Scott Morrison has dismissed the importance of a global climate summit, seemingly confirming he has no plans for bolder ambitions and was therefore left off the speaker list.
The UK and the United Nations are partnering this weekend to host an online climate summit in lieu of the delayed in-person event which is now set for Glasgow next year.
Last week, the Prime Minister told parliament he looked forward to participating as it would be a great opportunity to “correct the mistruths” of Australia’s emissions reduction achievements.
But on Friday he dismissed the summit’s importance.
“Australia’s climate and energy policy will be set here in Australia in Australia’s national interests, not to get a speaking slot at some international summit,” he told parliament.

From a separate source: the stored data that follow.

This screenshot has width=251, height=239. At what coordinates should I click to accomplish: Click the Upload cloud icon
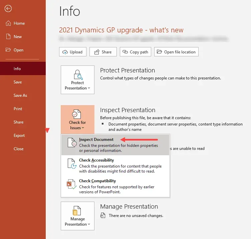[65, 52]

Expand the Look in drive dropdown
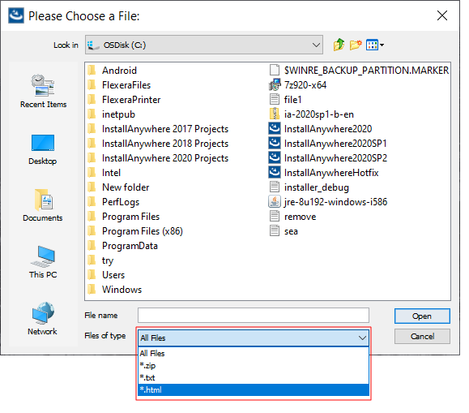[x=316, y=45]
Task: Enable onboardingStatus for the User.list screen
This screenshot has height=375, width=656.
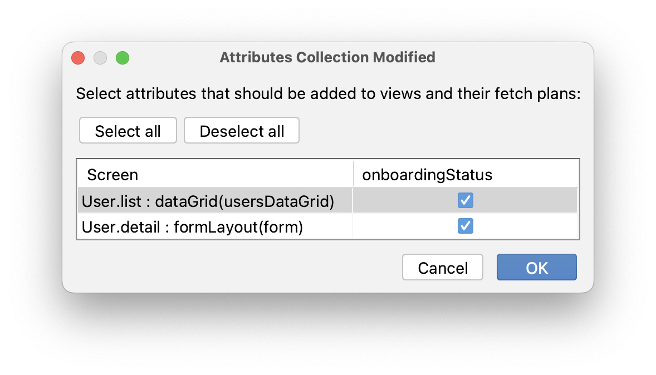Action: pyautogui.click(x=465, y=200)
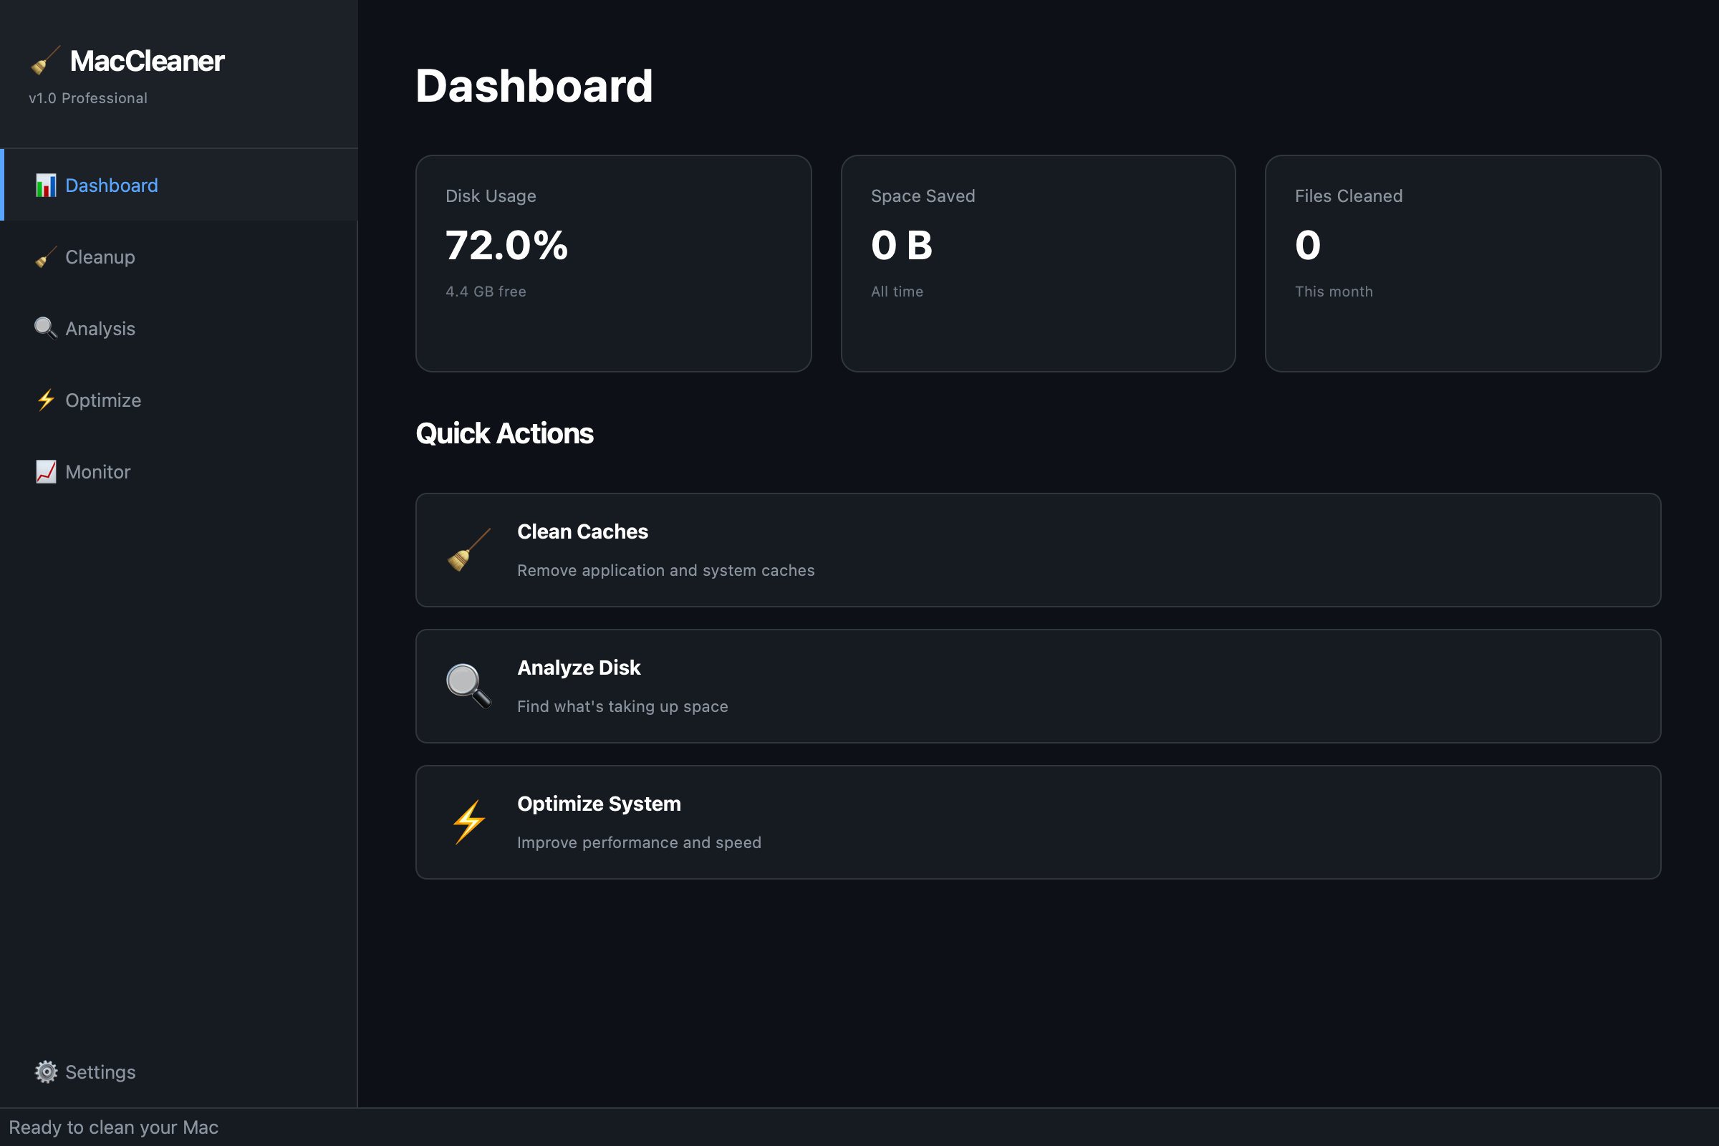This screenshot has width=1719, height=1146.
Task: Select the lightning bolt Optimize icon
Action: point(45,400)
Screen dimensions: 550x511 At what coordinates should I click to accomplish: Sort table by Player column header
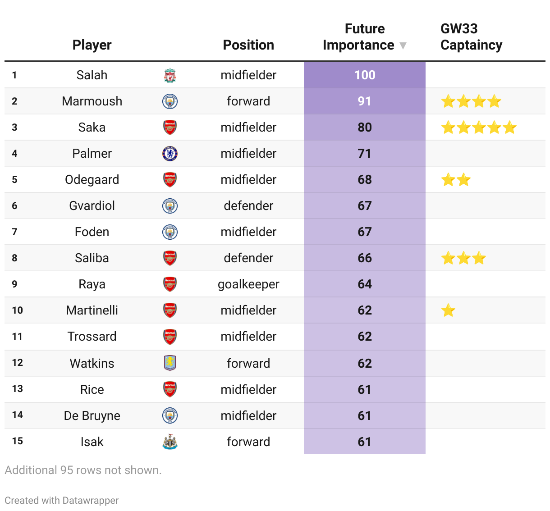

“What matters is what you get done and Australia is getting it done on emissions reduction.”
His comments came as the United States president elect Joe Biden looks set to take a stronger stand on climate, with former Australian PM Malcolm Turnbull highlighting a public statement by new climate envoy John Kerry.
The UN has consistently urged leaders to show up to climate meetings with more ambitious targets.
Mr Morrison has resisted pressure to commit to net zero emissions by 2050, instead flagging the nation would calculate reductions without using so-called carry over credits.
He boasted about new projections released on Friday.
At face value they show Australia isn’t on track to meet its first Paris agreement target of a 26 to 28 per cent reduction on 2005 levels by 2030.
The nation is on track for a 22 per cent reduction.
That changes when the “emissions budget” approach is used to calculate progress on targets, a method the government says is used by the UK and the European Union.
The projections cobble together modelling of key areas including electricity, agriculture and transport, to show Australia’s emissions are trending downward.
One scenario shows the Paris goal will be met if low emissions technologies outlined in the government’s technology road map are in use.
In this case, Australia’s 2030 emissions levels would be 29 per cent below 2005 levels.
Emissions are currently 16.6 per cent below the baseline year.
Labor leader Anthony Albanese described the carry-over plan as a farce.
“It was never going to be allowed,” he told ABC radio.
The projections assume air and car travel will rebound, but to lower levels than before the pandemic, due to an increase in video meetings and slowed population growth.
Gas production is projected to grow by three per cent while electric vehicles are expected to make up 26 per cent of new car sales by 2030.
A new report from the UN’s environment arm says temperatures are on track to rise by more than three degrees Celsius this century, even with a dip in emissions because of the health crisis.
Australia is mentioned as one of five G20 members whose climate ambitions are expected to fall short, along with Brazil, Canada, Korea and the US.